# with or without "a"



## wanipa

Szia!

Any difference between these two answers by asking Mi ez? 
Ez lámpa.
Ez a lámpa.

Thanks!


----------



## Zsanna

Szia wanipa!
Ez lámpa. -> simply tells you the name of the object (e.g. if you don't know the name of that thing, you are given the solution).
Ez a lámpa -> in this case - for whatever reason - "lámpa" (or _that_ "lámpa") has already been mentioned earlier, so you are not only given the name of the object but also an indication that you and the answer giver know "what" lámpa you are talking about. Alternatively, if it is understood that you are talking about objects in the room you are in, the object in question can be considered as definite for that reason.
Or you can consider that "Ez lámpa"="This is a lamp." meanwhile "Ez a lámpa"= This is the lamp" (we were talking about earlier, or is definite because we are talking about the objects around us, not about lamps/names objects in Hungarian, in general.)


----------



## francisgranada

Agreeing with Zsanna, I'd summarise  it in the following way: practically we have three possibilities in Hungarian.

Ez a lámpa         (= Das ist die Lampe - a concrete/already mentioned/known/etc. lamp )
Ez egy lámpa     (= Das ist eine Lampe - one of the existing lamps, not a concrete/particular one)
Ez lámpa            (= Das ist eine Lampe - an object that is _lamp _and not _something else_)

(I wonder if in German the sentence _Das ist Lampe_ is grammatically erroneous or only not used or not quite idiomatic ....)

» Exercise 1: Reproduce everything in the Hungarian article thread from "Ez a lámpa." down to "for that reason.".
The records have no connection to the Hungarian article thread.

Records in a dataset

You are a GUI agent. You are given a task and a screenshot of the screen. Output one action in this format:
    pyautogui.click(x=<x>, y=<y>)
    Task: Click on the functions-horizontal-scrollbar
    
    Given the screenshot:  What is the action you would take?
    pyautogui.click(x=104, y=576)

» Exercise 2: Arrange everything in the records from their first line down to the line containing "you would take?" as a numbered list, leaving out blank lines.

» Worked solution 1:
Ez a lámpa.

Thanks!


----------



## Zsanna

Szia wanipa!
Ez lámpa. -> simply tells you the name of the object (e.g. if you don't know the name of that thing, you are given the solution).
Ez a lámpa -> in this case - for whatever reason - "lámpa" (or _that_ "lámpa") has already been mentioned earlier, so you are not only given the name of the object but also an indication that you and the answer giver know "what" lámpa you are talking about. Alternatively, if it is understood that you are talking about objects in the room you are in, the object in question can be considered as definite for that reason.

» Worked solution 2:
1. You are a GUI agent. You are given a task and a screenshot of the screen. Output one action in this format:
2.     pyautogui.click(x=<x>, y=<y>)
3.     Task: Click on the functions-horizontal-scrollbar
4.     Given the screenshot:  What is the action you would take?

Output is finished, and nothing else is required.